Danny Ainge: Anxious Rajon Rondo behind D-League rehab idea
Boston Celtics' president Danny Ainge reveals that Rajon Rondo's so anxious to get some practice time in that D-League rehab stint was his idea.
Boston Celtics point guard Rajon Rondo is extremely close to returning to the court. He's been practicing with the team but with the hectic NBA schedule, practice time isn't all that readily available. It's left Rondo out on the court by himself and trying to roundup Celtics' personnel to lace up their shoes in order to get some five-on-five run in. We even learned that Rondo moonlighting with the Maine Red Claws in the D-League could happen during his rehab process.
The idea of him playing in the D-League wasn't passed down from the organization either; it was his idea. According to Danny Ainge via ESPN Boston, Rondo has been so anxious to take the court for some practice time that he floated the possibility of him playing with the Red Claws in order to work some of the rust off his game.

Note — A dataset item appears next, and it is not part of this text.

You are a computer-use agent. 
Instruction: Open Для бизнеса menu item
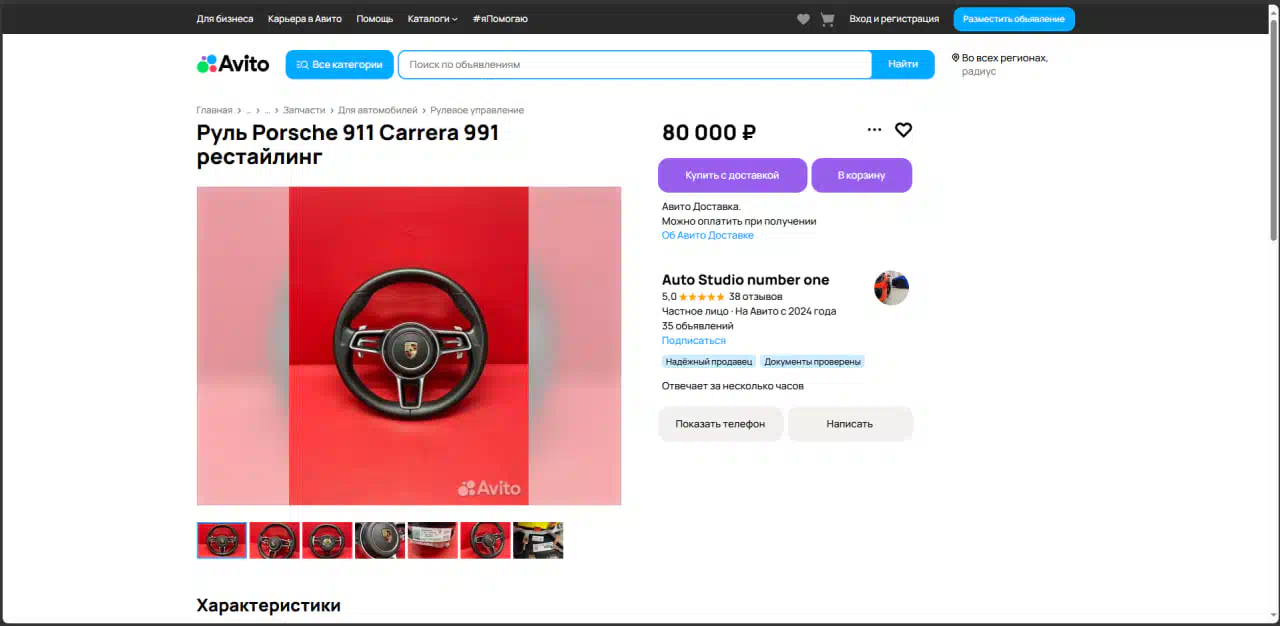tap(225, 19)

According to president of basketball operations Danny Ainge, Rondo failed in that quest, which in part led to him initiating discussions about joining the Maine Red Claws of the D-League in order to gain practice reps.
"So we've been talking to Rajon -- he's just looking for opportunities," Ainge said Thursday during his weekly appearance on Boston sports radio 98.5 The Sports Hub. "It's funny, about 10 days ago he was looking for the guys in the office to get their gear on to go down and play 5-on-5 against him. There's not enough practice time -- there has been 5-on-5 practice, but we're not playing game-like and going up and down; we've been playing so many games.

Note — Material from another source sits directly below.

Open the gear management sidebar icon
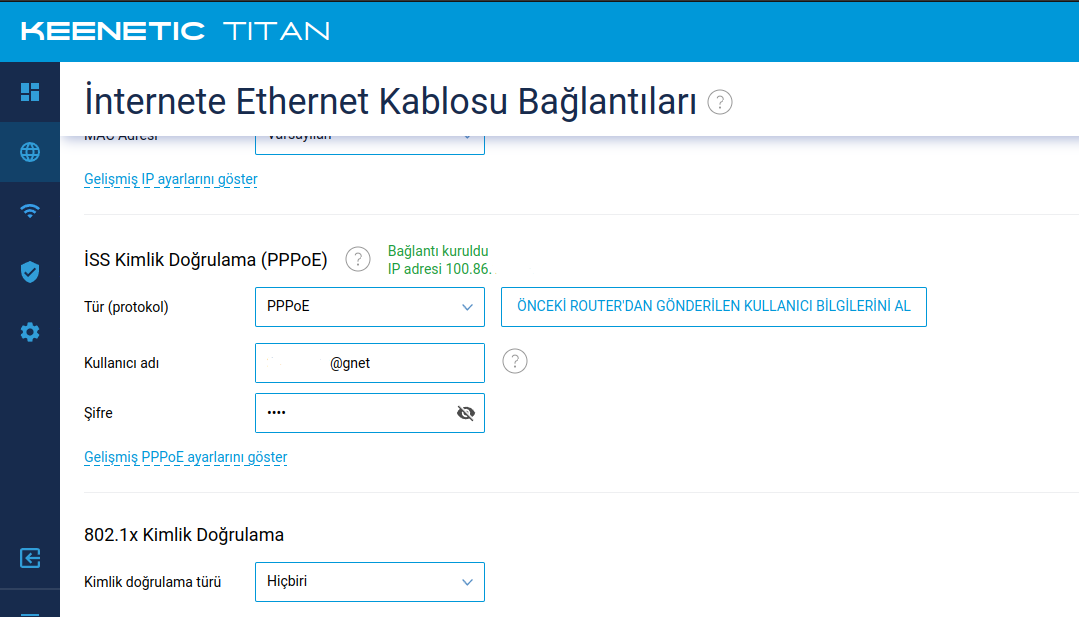The height and width of the screenshot is (617, 1079). (30, 332)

"He's anxious to practice and to play. It was his idea [to consider Maine], actually, to go practice with the Red Claws and possibly play with Maine Red Claws at some point. But those are still in discussion. I'm not sure when he would do that, but that's probably the next step."
It was kind of a cool story when the idea of Rondo rehabbing some in the D-League was passed around because it's a smart way to utilize your affiliation with the pseudo minor league system. The fact that it was Rondo's idea makes it better. NBA players embracing the process of playing a game or two in the D-League when coming back from a major injury is probably the biggest hurdle toward making that a reality.
NBA players want to go against the best competition and many could view heading down to the D-League as beneath them. However, being able to test out the healing body part while not putting any pressure on the team to possibly overcome your rusty play could be a key element to making sure players are ready to go when they come back.